%%

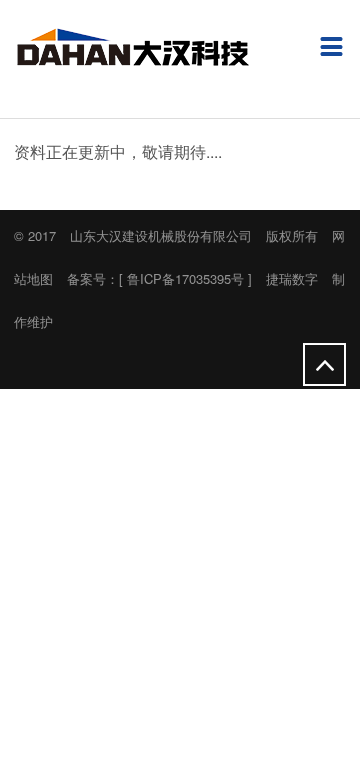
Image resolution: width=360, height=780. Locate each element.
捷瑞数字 (292, 278)
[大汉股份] (131, 52)
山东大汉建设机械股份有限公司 (161, 235)
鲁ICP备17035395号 (185, 278)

%%

(What you should do) Every line above is to be repeated exactly, but no picture is to appear in the copy.

(Problem solution)
Image resolution: width=360, height=780. Locate each element.
捷瑞数字 (292, 278)
[大汉股份] (131, 52)
山东大汉建设机械股份有限公司 (161, 235)
鲁ICP备17035395号 (185, 278)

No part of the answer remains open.